### Exercise prompt:
Please transcribe the listing below word for word, omitting the pictures.

### Supplied records:
===
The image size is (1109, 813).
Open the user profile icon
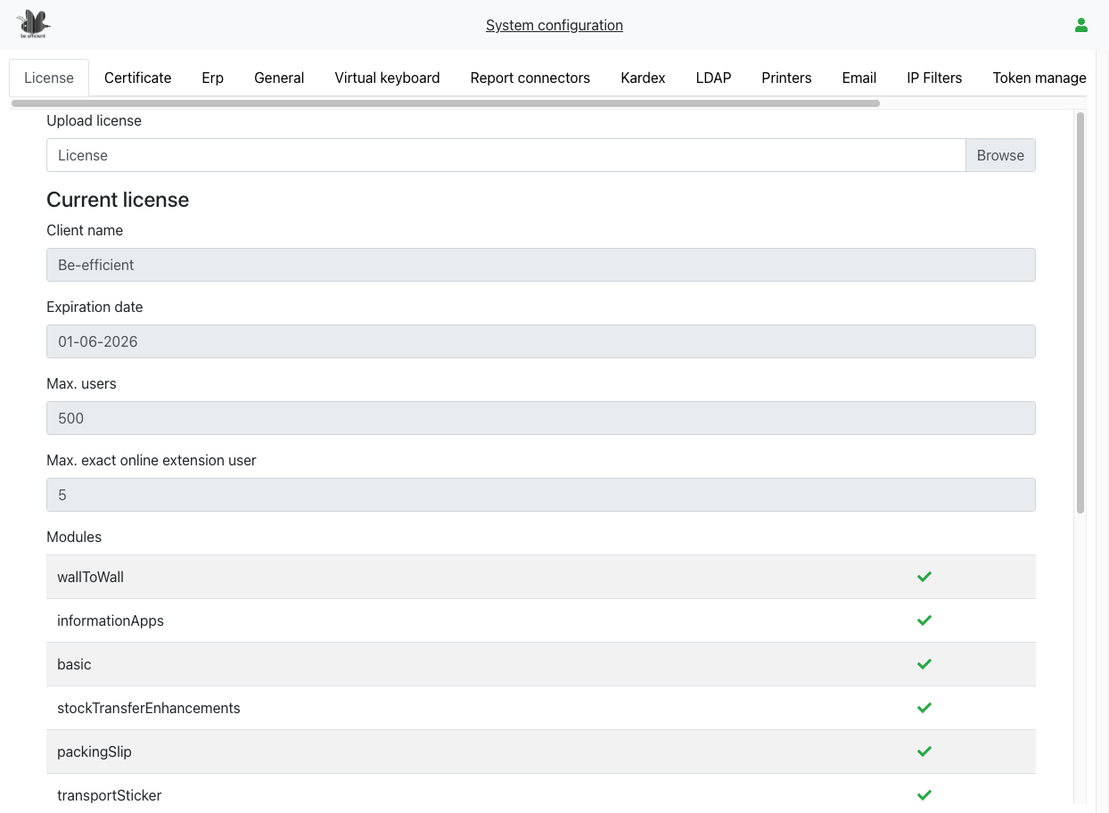(1080, 25)
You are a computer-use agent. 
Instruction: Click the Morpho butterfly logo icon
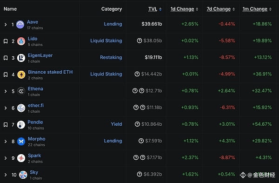tap(21, 142)
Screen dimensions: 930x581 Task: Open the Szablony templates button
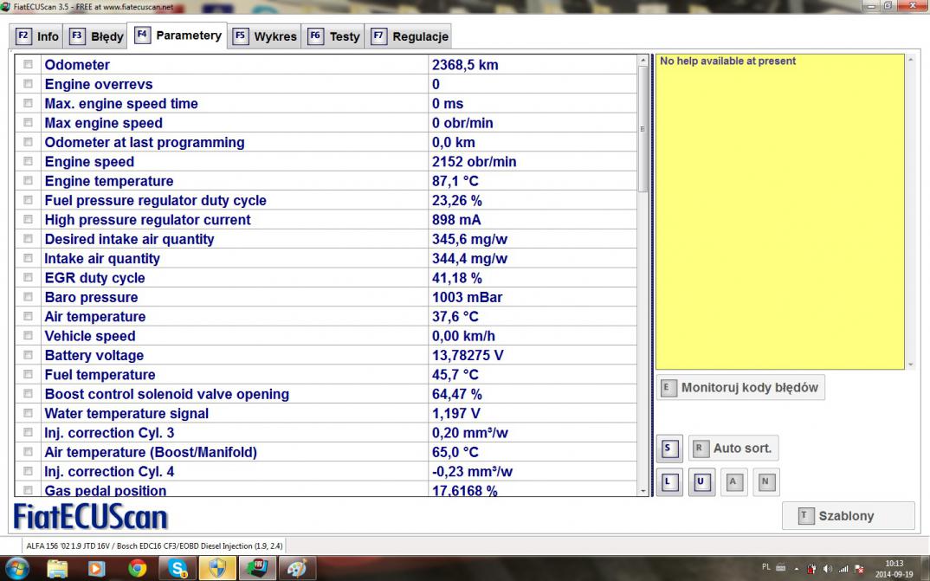tap(848, 516)
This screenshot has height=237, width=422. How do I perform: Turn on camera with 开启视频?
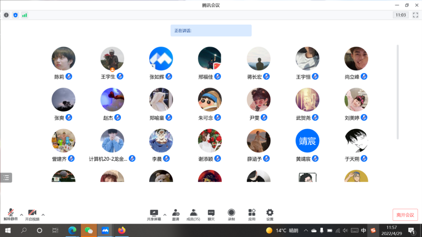click(x=32, y=214)
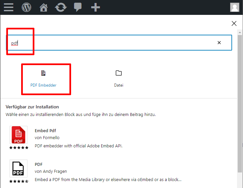Open comments via speech bubble icon
The height and width of the screenshot is (188, 243).
tap(78, 7)
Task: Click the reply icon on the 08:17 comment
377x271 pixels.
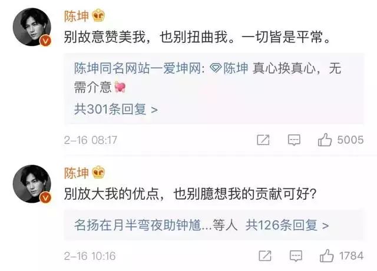Action: coord(294,140)
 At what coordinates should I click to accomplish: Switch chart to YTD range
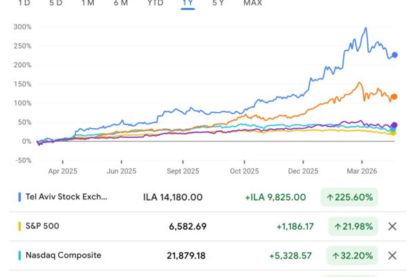pos(156,3)
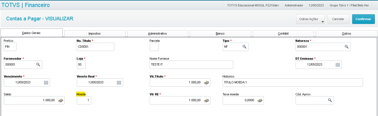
===
### Task response:
The image size is (1109, 813).
Open the user profile icon
(1080, 25)
You are a computer-use agent. 
Instruction: Click the Morpho butterfly logo icon
tap(21, 142)
Screen dimensions: 930x581 Task: Open the Szablony templates button
tap(848, 516)
This screenshot has height=237, width=422. How do I perform: Turn on camera with 开启视频?
click(x=32, y=214)
Open comments via speech bubble icon
The height and width of the screenshot is (188, 243).
tap(78, 7)
Task: Click the reply icon on the 08:17 comment
377x271 pixels.
Action: coord(294,140)
 At what coordinates should I click to accomplish: Switch chart to YTD range
pos(156,3)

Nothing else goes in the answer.